Практика соприкосновений - страница 34



– Простите, пожалуйста… это у меня случайно вырвалось.

Дядя, мне кажется, так долго рассматривал наши смущённые физиономии, что мне показалось, у него и рубашка подсохла. Я мог ожидать всего, чего только угодно, но то, что далее произошло, мне запомнилось очень надолго. Дядя произнёс, не очень громко, глядя в мою сторону:

– Тёплое у вас шампанское. Как вы его пить-то будете?

И отвернулся. А девушки мои с восторгом зааплодировали. Обстановка нормализовалась. Мы без дальнейшего шума выпили наше, уж какое есть, шампанское, слизнули подтаявшее мороженое и покинули помещение, напоследок улыбнувшись нашим милым соседям. Только оказавшись на улице, девушки так расхохотались, что остановить их и перевести разговор на какую-то более приемлемую для меня тему не было никакой возможности. Только они, вроде бы, угомонились, но тут Ларочка возьми, да и скажи своей подружке:

– Тебя, знаешь, ни на пикник нельзя взять, ни на похороны. Нашла, когда про лифчики рассуждать.

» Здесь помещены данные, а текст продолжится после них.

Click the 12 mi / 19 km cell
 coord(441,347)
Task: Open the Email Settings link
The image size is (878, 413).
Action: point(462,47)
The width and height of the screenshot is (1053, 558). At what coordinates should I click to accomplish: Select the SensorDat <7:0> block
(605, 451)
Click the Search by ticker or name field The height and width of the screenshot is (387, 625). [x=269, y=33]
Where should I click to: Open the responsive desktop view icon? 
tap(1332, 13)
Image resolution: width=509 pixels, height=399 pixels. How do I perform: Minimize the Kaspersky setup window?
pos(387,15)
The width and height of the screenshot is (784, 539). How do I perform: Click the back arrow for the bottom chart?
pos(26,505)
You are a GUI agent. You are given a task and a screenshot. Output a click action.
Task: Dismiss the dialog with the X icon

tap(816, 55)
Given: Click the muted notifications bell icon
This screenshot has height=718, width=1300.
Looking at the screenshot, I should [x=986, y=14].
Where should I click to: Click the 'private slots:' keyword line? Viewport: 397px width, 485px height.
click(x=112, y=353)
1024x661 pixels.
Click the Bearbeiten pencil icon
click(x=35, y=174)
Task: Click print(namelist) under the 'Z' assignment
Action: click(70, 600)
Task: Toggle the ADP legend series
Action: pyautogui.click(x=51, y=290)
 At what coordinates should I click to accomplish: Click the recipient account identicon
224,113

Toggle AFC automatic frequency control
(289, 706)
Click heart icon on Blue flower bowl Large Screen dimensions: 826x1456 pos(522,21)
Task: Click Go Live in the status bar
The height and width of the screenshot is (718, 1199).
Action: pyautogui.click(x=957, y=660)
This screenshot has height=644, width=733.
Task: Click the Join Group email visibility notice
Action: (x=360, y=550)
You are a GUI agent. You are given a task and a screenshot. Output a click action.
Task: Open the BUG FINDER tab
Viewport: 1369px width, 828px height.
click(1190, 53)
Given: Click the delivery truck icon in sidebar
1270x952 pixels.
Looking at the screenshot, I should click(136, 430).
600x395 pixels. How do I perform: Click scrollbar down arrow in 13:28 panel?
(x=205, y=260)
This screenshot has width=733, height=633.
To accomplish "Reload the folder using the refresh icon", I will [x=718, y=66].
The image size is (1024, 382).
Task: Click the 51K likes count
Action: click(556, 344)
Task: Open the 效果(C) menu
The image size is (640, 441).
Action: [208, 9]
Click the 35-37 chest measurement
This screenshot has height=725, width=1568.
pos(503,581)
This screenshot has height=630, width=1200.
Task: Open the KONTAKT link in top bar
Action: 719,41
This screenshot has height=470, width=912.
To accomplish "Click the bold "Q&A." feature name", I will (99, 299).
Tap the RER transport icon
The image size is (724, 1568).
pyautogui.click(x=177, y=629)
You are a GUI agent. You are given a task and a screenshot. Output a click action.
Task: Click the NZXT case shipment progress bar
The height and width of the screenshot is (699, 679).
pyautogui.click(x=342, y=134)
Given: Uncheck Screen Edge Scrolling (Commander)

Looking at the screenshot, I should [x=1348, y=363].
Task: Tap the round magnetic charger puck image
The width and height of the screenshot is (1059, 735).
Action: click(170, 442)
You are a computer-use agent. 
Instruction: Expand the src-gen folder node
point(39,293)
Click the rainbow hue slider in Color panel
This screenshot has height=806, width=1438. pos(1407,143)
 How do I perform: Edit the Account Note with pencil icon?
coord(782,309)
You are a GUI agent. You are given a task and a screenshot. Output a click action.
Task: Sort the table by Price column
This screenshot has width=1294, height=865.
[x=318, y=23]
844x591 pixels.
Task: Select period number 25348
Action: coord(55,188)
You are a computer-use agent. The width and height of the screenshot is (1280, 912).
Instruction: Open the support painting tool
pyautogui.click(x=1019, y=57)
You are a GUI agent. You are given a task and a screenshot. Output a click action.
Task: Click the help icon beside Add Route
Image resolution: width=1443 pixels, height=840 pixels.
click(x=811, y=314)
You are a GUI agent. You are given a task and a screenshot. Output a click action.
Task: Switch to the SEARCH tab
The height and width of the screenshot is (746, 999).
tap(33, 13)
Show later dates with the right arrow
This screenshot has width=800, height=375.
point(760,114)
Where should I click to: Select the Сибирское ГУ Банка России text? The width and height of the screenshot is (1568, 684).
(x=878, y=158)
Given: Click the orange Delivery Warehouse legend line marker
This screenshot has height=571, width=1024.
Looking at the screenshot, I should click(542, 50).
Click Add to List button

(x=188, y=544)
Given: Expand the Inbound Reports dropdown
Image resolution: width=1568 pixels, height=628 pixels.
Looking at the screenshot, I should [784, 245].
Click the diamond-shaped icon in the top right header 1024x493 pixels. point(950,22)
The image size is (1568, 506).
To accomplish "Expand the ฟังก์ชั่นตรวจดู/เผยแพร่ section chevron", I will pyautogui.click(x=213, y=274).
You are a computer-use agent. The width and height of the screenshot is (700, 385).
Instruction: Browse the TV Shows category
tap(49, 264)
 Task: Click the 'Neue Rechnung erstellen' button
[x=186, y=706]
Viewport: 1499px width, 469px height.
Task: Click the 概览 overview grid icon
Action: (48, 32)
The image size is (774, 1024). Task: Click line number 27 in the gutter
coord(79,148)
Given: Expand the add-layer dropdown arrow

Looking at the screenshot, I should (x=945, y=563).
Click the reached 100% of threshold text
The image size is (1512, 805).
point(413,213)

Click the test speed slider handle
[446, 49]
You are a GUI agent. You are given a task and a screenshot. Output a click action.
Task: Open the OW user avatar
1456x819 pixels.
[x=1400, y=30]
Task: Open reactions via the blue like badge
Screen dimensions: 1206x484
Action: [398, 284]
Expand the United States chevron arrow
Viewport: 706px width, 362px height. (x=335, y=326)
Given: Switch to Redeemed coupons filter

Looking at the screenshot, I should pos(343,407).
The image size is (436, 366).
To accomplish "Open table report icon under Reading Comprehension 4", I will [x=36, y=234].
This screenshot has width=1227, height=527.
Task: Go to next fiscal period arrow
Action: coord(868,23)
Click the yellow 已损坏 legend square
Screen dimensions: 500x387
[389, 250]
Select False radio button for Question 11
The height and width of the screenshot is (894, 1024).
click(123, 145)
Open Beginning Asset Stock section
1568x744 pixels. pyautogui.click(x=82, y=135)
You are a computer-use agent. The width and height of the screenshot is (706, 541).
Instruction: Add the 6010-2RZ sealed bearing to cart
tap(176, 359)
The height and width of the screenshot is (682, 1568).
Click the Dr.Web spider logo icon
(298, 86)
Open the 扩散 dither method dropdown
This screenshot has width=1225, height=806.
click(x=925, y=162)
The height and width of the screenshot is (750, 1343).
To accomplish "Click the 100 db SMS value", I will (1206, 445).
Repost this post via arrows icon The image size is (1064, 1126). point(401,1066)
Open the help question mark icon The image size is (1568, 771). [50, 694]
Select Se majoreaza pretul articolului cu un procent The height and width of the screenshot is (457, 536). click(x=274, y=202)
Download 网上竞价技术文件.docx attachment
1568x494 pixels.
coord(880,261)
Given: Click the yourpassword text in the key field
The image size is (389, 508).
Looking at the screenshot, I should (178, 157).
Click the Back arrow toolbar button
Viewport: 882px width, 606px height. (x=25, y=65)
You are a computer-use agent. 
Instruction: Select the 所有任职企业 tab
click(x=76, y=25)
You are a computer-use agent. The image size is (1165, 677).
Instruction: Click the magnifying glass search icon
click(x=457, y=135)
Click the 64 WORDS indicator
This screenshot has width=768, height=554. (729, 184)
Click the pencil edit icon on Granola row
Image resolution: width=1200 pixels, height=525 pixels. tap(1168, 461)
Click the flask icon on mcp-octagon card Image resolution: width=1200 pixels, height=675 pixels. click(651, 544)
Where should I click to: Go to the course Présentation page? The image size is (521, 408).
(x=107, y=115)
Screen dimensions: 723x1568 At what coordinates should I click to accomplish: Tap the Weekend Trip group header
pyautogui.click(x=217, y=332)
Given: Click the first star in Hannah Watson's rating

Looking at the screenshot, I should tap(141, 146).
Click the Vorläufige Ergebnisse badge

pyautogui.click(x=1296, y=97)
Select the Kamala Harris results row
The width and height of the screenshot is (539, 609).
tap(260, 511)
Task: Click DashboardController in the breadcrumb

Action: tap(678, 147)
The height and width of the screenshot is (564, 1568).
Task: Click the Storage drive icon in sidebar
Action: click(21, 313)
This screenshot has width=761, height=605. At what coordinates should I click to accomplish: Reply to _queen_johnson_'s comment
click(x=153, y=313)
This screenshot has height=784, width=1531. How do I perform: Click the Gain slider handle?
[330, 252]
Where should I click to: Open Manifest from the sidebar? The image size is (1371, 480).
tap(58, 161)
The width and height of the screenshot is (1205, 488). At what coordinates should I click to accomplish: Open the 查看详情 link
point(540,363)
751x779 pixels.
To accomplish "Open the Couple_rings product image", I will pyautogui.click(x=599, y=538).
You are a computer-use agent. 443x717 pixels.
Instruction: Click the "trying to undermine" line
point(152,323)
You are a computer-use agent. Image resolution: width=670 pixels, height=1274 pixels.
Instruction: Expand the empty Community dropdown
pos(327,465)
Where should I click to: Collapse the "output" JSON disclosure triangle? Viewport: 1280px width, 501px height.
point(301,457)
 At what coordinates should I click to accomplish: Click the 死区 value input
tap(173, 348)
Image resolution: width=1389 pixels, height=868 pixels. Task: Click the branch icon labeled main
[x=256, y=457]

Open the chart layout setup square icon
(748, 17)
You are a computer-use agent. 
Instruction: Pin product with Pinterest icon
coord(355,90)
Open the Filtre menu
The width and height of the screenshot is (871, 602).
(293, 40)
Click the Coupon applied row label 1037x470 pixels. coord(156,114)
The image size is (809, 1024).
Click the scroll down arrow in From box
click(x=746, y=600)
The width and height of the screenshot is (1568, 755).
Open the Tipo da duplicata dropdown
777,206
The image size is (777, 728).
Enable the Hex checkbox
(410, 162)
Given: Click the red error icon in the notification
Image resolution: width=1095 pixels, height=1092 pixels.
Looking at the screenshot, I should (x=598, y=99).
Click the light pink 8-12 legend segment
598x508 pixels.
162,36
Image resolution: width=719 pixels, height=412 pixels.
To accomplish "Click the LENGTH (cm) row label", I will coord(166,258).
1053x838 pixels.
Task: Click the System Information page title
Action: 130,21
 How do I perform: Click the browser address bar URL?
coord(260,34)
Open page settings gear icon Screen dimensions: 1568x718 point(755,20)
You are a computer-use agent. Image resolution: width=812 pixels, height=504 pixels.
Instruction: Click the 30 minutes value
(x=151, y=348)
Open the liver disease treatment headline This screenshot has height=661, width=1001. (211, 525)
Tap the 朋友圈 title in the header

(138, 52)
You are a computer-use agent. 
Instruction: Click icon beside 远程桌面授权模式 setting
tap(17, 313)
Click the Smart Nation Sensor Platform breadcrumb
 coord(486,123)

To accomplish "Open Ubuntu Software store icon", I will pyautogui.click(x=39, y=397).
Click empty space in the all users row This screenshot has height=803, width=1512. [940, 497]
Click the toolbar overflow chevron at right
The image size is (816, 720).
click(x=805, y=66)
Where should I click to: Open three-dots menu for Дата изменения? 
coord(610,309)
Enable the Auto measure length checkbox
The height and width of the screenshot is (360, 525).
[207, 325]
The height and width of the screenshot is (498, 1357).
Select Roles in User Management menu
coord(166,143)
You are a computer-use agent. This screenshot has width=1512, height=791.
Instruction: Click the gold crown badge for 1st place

Веселье наше продолжалось до позднего вечера. Мне показалось даже… что не обо мне там шла речь. Какой-то я для такой изысканной компании непродвинутый. Над землёй неприподнятый. Деньгами необеспеченный. Хотя, конечно, я принадлежал к семье одного из городских начальников, может быть, не самого высокого ранга, но всё-таки… Свой человек. Я, на мой взгляд, девочек не слишком впечатлял. Или разные цели были у нас, или, может быть, разные устремления. Их интересы мне были понятны, отчасти даже близки: музыка, музыка, ещё раз музыка. И женское барахлишко. А мои… мне и самому-то были неясны. Прежде всего – смерть. Я смерти побаивался, хоть знал, что всё равно умру когда-нибудь. Страх смерти передался мне явно от родителей, работников тех самых органов, где они находились от смерти постоянно в самой непосредственной близости. Я даже знал, где живёт смерть. Например, между вагонным колесом и рельсом. Ещё она висела на мостовых перекладинах, сидела в дырке папкиного пистолета. Шансов родиться, получается, у меня было намного больше, чем потом, после рождения, погибнуть. Это я так, эмпирически вычислил, но уточнить у кого-нибудь, существуют ли иные точки зрения, было просто невозможно, даже в библиотеке. Там мушкетёр на мушкетёре – бей, коли, стреляй в разные стороны, городи горы трупов, порождай смерть… Хотя, вот один-единственный Мой Автор, похоже, мог бы что-то посоветовать. И объяснить.

Когда мы с Ларочкой в тот вечер, наконец, остались одни, то она сунула мне в ладонь свою ладошку и сообщила такую новость:

– Ты знаешь, мне Борька звонил.

– Не знаю, – насторожился я, – откуда мне знать?

– Потому, что вообще ещё никто не знает. Он такой чудак, ты не представляешь. Так трогательно со мной прощался, можно подумать неизвестно что.

– Ну почему, известно… Ты ему глубоко симпатична.

– Что ты сейчас имеешь в виду?

– Что он тебя любит, что же ещё… Ты, разве, не догадывалась?

– Ах, вот оно что… Нет, не догадывалась. И ни малейшего повода я ему не давала. Запомнил?

– Да.

– Очень хорошо запомнил?

– Конечно!

– Так это ещё не всё. Он столько начудил, не представляешь!

– А что он начудил?

– Оркестр бросил! Всё, говорит, больше ходить не будет. Раз у него со слухом непорядок, ну и всё такое. Говорит, давно собирался.

– Вот это да, – пробормотал я, – далеко дело зашло. А как же теперь его музыкальное училище?

– В том-то и дело, что никак. Бросил! На днях пойдёт документы получать.